Hace tan solo unos días, en concreto el pasado 20 de abril, la Corte de Casación italiana dictó una sentencia en la que se reconocía que las partes recurrentes deben conservar "el reconocimiento de los derechos y de los deberes derivados del vínculo matrimonial legítimamente contraído". Los jueces de la Casación dejan claro que "no pretenden invadir la competencia legislativa del Parlamento", pero que a la espera de su intervención, no han tenido más remedio que resolver el caso concreto que se les ha planteado.
De esta manera tan singular, comprobamos cómo la realidad ha vuelto a desbordar al Derecho y han tenido que ser los jueces, convertidos finalmente en los auténticos garantes de los derechos de la ciudadanía, los que han ofrecido la respuesta que el legislador no se atreve a dar.
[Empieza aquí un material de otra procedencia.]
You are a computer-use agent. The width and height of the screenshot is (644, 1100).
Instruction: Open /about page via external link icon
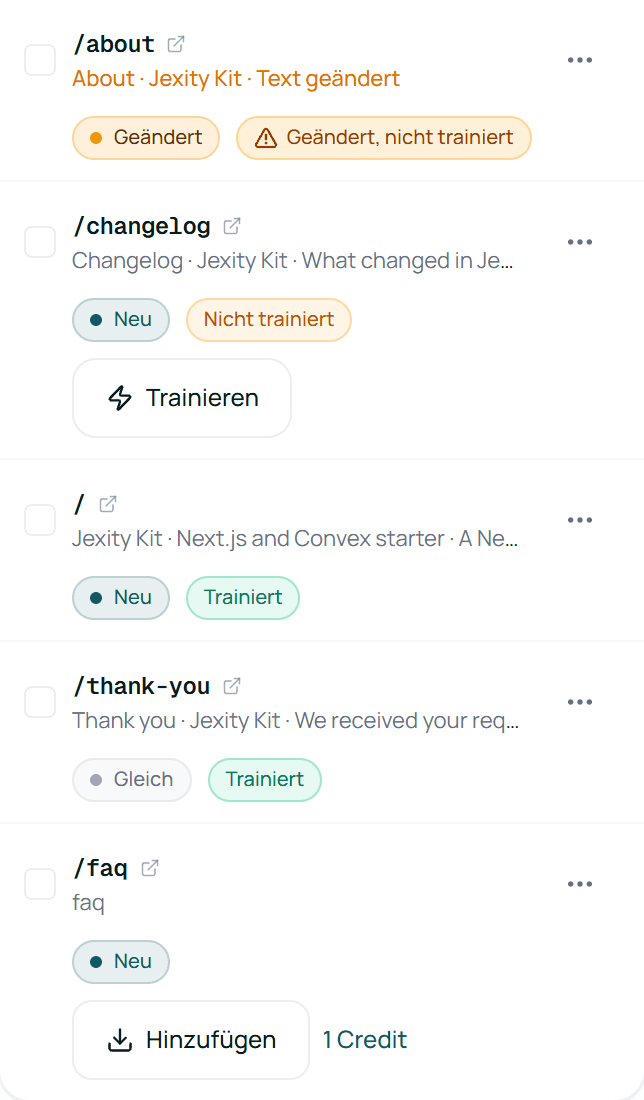(x=176, y=44)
Todo ello en un país en el que el Parlamento es capaz de enredarse meses y meses en reformas en las que la clase política no deja de mirarse el ombligo, como está sucediendo en la actualidad con la enésima reforma de la ley electoral, pero que es incapaz de convertir en normas las demandas de colectivos, como el LGTBI, que en Italia continúan estando en los márgenes del Derecho. En este sentido, hay que recordar que lleva meses durmiendo en la cámara una propuesta que pretendía introducir en el Código Penal la homofobia como agravante de los delitos.
El caso de Alessandra, que sin duda los americanos habrían convertido en una película nominada los Oscar, vuelve a demostrarnos un par de cosas. La primera no es otra que la incapacidad de los parlamentos actuales para dar respuestas adecuadas y en el momento oportuno a las demandas de igualdad y justicia de la ciudadanía. Lo cual está llevando a que con frecuencia sean los tribunales los que asuman un papel garantista que algunos critican como peligroso "activismo judicial". La segunda sería la demostración de que determinadas luchas por los derechos, como sucede en el caso de las relacionadas con el colectivo LGTBI, son ya imparables y constituyen, como bien explica Martel en su Global gay, la gran frontera de los derechos humanos en el siglo XXI. Una frontera que obliga a revisar las cláusulas de un pacto basado en la heteronormatividad y en el eje binario masculino/femenino como definidor de los sujetos. Es decir, una auténtica revolución que pide a gritos que ordenamientos como el italiano miren más a la teoría queer que a la basílica de San Pedro.